** Start of SUPPLIED MATERIAL **

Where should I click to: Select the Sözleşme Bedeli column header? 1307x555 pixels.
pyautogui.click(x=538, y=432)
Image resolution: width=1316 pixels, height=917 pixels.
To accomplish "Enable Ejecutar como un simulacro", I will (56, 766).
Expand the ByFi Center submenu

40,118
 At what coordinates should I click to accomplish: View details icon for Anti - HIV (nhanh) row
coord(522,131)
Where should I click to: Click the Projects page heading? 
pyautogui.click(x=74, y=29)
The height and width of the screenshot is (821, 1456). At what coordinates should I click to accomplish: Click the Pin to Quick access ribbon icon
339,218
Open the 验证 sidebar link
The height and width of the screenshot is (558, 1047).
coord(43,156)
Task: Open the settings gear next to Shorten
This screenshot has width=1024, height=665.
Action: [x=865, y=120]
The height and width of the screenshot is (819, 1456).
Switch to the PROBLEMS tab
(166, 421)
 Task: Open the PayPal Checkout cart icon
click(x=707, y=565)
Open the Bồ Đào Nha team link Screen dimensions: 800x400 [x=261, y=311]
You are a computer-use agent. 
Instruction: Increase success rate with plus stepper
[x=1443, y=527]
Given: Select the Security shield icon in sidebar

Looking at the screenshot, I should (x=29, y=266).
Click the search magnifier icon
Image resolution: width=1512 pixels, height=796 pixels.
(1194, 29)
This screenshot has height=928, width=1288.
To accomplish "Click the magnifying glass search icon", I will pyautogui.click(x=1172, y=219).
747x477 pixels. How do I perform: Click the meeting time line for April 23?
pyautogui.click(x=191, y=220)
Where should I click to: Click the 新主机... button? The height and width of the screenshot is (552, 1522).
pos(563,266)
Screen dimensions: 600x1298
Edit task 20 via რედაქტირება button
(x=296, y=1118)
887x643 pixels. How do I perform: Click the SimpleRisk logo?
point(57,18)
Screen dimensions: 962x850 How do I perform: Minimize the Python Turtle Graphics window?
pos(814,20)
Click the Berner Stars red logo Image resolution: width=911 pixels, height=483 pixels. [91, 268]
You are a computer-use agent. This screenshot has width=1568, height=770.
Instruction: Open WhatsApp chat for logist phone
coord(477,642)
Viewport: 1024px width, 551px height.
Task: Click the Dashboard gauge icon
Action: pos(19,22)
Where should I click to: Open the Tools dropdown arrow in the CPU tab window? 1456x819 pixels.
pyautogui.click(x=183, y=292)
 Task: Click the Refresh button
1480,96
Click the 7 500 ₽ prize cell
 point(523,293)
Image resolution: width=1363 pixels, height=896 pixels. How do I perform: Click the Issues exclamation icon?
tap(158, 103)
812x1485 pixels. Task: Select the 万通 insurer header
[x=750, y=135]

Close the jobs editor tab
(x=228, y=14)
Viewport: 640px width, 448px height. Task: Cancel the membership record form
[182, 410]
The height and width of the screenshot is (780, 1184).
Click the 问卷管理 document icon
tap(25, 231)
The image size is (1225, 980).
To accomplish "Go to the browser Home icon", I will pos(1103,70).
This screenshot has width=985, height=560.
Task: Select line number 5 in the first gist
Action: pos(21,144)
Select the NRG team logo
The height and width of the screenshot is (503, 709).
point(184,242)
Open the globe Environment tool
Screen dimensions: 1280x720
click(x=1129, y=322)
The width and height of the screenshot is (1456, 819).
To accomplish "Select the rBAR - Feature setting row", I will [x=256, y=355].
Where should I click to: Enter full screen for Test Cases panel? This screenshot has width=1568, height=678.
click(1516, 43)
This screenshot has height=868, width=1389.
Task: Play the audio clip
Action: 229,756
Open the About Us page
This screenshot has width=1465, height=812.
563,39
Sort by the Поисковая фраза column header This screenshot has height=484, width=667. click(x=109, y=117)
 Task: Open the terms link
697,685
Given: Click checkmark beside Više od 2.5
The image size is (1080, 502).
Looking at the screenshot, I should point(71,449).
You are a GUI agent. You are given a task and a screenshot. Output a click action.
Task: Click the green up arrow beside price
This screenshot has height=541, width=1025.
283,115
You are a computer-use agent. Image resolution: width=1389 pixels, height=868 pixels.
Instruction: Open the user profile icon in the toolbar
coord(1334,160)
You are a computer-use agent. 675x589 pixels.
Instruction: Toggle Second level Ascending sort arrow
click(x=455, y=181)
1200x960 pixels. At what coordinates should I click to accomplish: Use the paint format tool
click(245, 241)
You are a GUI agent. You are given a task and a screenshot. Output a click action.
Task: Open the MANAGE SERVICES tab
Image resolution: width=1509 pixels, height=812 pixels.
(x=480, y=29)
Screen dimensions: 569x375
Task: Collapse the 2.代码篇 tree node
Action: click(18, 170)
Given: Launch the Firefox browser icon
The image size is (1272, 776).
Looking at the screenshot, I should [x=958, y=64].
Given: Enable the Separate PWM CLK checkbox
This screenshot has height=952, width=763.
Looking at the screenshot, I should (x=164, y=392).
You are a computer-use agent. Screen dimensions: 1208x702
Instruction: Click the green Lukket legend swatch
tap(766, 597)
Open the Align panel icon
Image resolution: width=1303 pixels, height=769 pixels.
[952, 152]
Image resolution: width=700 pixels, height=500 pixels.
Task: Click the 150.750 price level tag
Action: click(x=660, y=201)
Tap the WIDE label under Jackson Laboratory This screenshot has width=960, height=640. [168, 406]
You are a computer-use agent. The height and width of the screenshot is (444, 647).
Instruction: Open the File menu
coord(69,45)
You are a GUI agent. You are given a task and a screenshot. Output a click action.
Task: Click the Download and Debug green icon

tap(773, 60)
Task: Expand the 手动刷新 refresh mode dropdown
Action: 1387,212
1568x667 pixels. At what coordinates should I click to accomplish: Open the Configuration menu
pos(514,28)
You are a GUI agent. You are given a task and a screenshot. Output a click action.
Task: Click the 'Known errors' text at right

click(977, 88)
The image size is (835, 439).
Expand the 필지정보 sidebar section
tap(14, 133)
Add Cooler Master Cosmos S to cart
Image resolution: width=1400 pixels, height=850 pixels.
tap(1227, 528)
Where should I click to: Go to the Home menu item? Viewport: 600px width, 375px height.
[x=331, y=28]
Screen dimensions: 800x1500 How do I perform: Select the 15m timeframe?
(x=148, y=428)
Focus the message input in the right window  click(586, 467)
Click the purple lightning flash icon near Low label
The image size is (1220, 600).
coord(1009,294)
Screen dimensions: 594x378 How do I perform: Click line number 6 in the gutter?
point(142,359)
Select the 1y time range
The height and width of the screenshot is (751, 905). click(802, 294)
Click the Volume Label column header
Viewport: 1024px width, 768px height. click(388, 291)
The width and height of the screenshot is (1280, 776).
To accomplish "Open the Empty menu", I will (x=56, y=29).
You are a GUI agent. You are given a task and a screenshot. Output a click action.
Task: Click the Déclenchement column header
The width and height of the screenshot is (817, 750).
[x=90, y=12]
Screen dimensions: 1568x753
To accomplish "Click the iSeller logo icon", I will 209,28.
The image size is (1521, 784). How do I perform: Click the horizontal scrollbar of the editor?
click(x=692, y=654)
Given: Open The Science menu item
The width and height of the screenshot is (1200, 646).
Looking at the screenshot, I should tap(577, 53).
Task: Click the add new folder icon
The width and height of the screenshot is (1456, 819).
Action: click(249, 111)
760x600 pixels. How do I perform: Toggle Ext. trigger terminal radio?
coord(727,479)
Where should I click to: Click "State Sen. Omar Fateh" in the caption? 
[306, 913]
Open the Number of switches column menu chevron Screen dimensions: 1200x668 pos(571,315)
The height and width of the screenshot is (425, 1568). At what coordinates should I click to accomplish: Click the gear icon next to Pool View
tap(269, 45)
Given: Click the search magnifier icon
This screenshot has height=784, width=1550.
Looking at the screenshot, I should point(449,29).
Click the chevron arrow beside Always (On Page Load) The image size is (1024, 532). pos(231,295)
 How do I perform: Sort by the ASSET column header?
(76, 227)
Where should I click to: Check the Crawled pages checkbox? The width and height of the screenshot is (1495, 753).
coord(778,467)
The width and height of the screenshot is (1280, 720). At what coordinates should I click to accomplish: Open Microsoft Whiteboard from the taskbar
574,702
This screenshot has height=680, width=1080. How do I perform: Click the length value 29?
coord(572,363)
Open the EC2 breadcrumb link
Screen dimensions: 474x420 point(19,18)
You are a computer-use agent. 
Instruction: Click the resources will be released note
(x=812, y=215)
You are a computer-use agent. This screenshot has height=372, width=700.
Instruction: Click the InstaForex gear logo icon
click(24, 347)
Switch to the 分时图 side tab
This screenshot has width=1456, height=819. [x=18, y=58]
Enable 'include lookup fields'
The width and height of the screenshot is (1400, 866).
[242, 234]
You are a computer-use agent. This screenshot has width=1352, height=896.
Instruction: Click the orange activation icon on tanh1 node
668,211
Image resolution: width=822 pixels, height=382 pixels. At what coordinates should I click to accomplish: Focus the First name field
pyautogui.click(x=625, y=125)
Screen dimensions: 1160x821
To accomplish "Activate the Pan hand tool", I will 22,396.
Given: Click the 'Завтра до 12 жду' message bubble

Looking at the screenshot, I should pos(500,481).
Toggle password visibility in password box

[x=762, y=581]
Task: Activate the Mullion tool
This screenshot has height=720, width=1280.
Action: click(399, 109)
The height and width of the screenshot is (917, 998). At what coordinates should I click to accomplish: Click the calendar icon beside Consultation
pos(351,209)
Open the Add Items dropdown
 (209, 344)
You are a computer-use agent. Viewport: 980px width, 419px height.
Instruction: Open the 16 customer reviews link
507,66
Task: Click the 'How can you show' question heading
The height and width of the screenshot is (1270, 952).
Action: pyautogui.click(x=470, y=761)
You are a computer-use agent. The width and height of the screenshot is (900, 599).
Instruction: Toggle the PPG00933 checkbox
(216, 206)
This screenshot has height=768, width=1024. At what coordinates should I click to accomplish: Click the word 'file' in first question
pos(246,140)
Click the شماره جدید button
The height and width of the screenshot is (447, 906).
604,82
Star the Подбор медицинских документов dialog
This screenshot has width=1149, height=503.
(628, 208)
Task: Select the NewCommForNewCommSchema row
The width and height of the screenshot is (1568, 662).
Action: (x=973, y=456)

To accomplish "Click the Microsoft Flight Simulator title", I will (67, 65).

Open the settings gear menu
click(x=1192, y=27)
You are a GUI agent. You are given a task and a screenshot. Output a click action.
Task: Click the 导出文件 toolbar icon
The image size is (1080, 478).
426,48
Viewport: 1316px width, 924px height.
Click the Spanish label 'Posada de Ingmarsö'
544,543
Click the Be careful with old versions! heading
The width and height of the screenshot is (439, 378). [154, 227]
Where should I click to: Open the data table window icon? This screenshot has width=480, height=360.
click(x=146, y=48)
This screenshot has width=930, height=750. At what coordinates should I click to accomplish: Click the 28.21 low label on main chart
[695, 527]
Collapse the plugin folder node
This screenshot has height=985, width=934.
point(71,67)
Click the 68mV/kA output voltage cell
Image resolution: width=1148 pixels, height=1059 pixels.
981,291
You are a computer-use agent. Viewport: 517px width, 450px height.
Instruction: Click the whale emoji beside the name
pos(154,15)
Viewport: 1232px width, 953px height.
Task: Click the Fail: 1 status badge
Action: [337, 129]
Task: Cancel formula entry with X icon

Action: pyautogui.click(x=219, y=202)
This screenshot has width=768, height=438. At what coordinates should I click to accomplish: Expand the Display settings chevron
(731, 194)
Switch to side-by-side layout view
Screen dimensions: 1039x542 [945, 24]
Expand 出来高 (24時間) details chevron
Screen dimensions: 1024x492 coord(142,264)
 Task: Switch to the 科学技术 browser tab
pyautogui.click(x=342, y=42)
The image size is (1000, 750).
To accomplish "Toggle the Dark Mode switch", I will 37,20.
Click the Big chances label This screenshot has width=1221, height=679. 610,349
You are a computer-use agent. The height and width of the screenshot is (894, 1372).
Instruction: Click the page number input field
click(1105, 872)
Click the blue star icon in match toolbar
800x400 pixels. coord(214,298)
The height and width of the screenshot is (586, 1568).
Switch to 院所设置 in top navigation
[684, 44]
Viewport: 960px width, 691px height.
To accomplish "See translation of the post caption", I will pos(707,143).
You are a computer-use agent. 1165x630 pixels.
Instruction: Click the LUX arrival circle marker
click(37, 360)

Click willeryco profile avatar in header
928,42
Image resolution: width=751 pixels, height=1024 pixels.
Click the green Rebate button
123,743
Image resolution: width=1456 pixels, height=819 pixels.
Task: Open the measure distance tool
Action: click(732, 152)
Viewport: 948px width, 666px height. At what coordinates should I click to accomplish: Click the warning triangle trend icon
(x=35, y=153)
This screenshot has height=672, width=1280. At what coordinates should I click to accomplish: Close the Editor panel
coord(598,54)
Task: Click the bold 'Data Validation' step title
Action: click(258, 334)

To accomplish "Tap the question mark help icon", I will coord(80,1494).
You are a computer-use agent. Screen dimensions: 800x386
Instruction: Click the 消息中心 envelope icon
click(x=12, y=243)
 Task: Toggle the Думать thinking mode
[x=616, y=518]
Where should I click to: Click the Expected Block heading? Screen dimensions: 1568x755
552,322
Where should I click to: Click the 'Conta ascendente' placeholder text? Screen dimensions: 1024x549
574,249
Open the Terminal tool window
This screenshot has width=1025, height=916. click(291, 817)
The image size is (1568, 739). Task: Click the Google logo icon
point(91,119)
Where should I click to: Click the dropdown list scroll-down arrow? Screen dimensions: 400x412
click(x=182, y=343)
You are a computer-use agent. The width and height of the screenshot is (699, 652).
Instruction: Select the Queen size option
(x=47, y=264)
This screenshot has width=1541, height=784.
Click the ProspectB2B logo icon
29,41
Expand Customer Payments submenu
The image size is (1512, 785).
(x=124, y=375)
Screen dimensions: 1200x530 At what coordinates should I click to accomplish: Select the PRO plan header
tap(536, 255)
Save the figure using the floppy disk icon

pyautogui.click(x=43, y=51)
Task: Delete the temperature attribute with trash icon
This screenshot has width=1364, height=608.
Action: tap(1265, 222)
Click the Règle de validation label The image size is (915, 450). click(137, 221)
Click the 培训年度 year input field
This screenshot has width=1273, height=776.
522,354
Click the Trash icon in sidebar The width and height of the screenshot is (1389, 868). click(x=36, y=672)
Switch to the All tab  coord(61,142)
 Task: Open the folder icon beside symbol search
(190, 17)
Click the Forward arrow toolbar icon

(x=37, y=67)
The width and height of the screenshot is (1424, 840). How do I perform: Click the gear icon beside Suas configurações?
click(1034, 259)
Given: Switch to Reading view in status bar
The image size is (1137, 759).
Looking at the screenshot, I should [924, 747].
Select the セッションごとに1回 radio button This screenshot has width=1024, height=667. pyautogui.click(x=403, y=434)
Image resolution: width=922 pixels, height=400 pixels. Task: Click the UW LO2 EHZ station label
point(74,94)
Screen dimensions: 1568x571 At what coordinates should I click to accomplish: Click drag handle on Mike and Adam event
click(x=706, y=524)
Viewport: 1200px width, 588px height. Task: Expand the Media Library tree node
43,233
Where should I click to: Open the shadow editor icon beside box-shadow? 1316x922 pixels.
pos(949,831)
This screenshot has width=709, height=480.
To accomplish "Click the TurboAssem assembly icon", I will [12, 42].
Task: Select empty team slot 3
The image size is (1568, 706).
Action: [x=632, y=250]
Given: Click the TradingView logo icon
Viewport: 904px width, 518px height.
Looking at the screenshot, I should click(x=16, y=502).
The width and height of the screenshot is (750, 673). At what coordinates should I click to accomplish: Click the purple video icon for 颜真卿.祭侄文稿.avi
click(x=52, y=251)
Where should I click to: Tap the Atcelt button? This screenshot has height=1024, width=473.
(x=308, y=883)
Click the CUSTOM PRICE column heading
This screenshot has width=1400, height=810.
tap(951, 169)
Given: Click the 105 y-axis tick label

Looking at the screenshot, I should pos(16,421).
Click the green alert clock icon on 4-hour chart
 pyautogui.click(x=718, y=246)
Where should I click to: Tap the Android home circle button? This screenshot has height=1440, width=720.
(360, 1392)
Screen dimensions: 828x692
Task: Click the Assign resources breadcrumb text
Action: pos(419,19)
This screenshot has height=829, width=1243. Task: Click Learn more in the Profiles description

** End of SUPPLIED MATERIAL **

:: PROBLEM DETAILS ::
Reproduce the material verbatim from its first line through the line containing "pyautogui.click(x=74, y=29)", including both of those lines and nothing beyond them.

:: RIGHT ANSWER ::
Where should I click to: Select the Sözleşme Bedeli column header? 1307x555 pixels.
pyautogui.click(x=538, y=432)
Image resolution: width=1316 pixels, height=917 pixels.
To accomplish "Enable Ejecutar como un simulacro", I will (56, 766).
Expand the ByFi Center submenu

40,118
 At what coordinates should I click to accomplish: View details icon for Anti - HIV (nhanh) row
coord(522,131)
Where should I click to: Click the Projects page heading? 
pyautogui.click(x=74, y=29)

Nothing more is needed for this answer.